6

Is there a way to configure furrr::future_map that would allow a nested use case ? Consider the following code :

library(furrr)
library(tictoc)

# The problem is easier to reason about if you take N
# smaller than your number of cores, and M big.
N = 2 
M = 100

plan(sequential)
tic()
x = future_map(1:N, function(i){
  furrr::future_map(1:M,function(j){
    Sys.sleep(1/M)
    return(1)
  })
})
toc() # 2sec + overhead

plan(multiprocess)
tic()
x = future_map(1:N, function(i){
  furrr::future_map(1:M,function(j){
    Sys.sleep(1/M)
    return(1)
  })
})
toc() # one sec + overhead !!

The first one should take a little more than 2sec.
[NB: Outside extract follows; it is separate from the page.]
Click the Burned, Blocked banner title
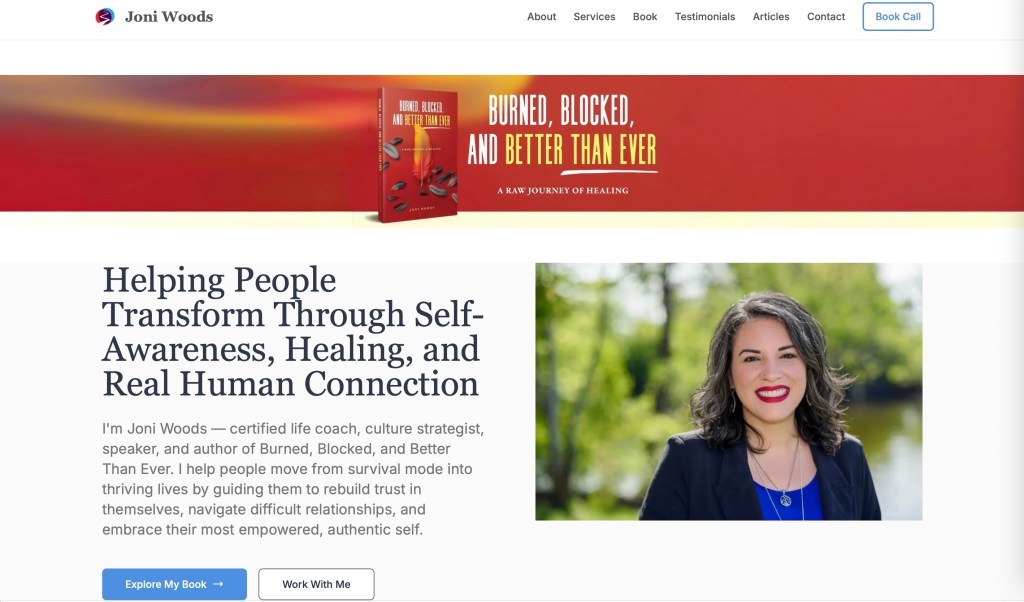(x=562, y=130)
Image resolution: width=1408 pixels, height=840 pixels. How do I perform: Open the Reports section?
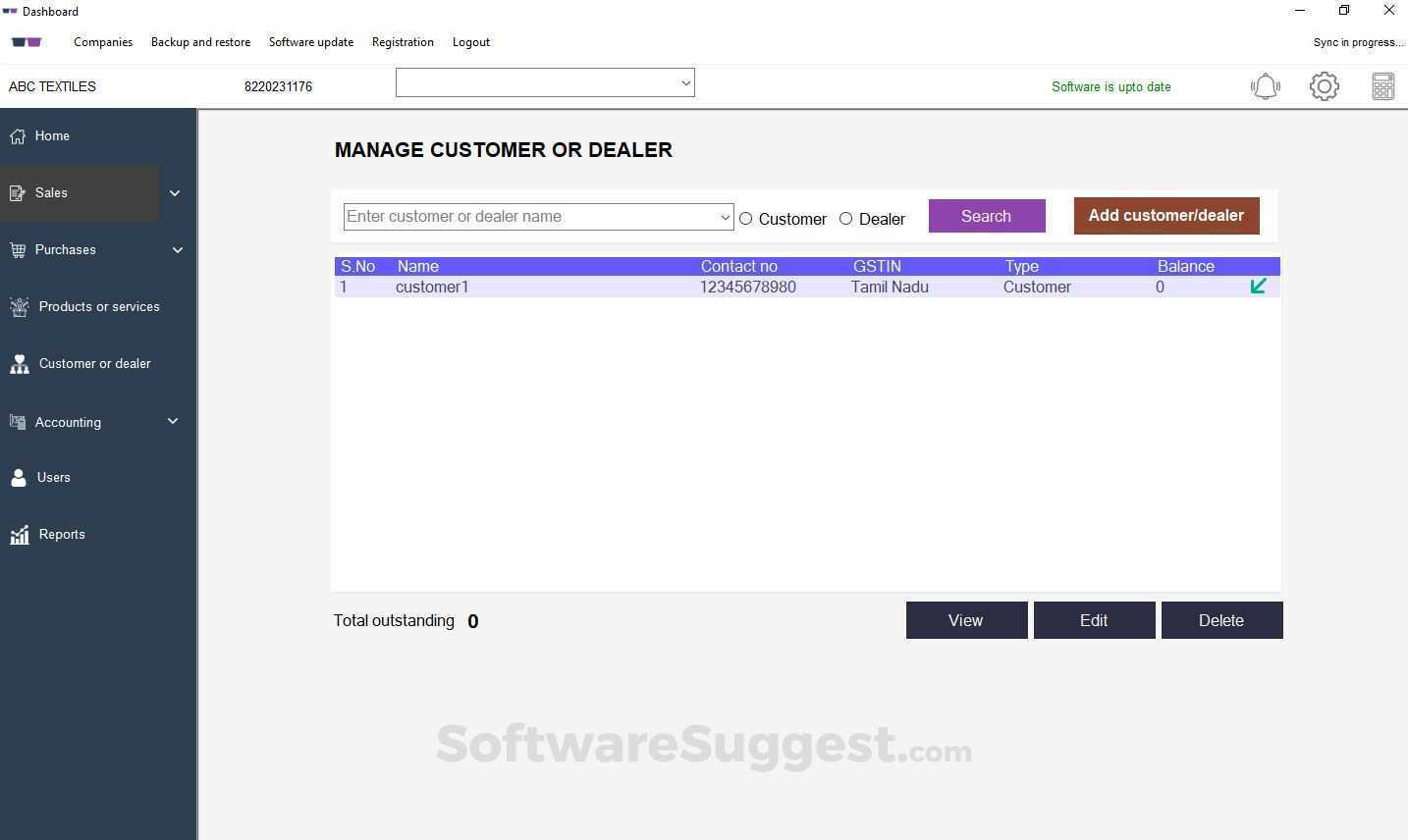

This is OK. But, even on a thousand-cores machine, is there a way to make the second one take less than 1sec ?

My use case is the following : some sub-tasks take a longer time than others to complete, and when some are finished, some cores are free to further disptach the longer tasks.

But furrr does not do that by default, and lnger-running tasks end up on only one core. The problem is equivalent to the one displayed on the above code : is there a way to have furrr re-dispatch inner tasks if some cores are free ?

Is it just unpossible to do, or did i miss a parameter to furrr/future calls ?

lrnv
  • 1,038
  • 8
  • 19
  • See [this vignette](https://cran.r-project.org/web/packages/future/vignettes/future-3-topologies.html). – Axeman May 05 '20 at 22:37

1 Answers1

2

Edit: Thanks to the comment from henrikb change multiprocess to multisession because of deprication since Juli 2023.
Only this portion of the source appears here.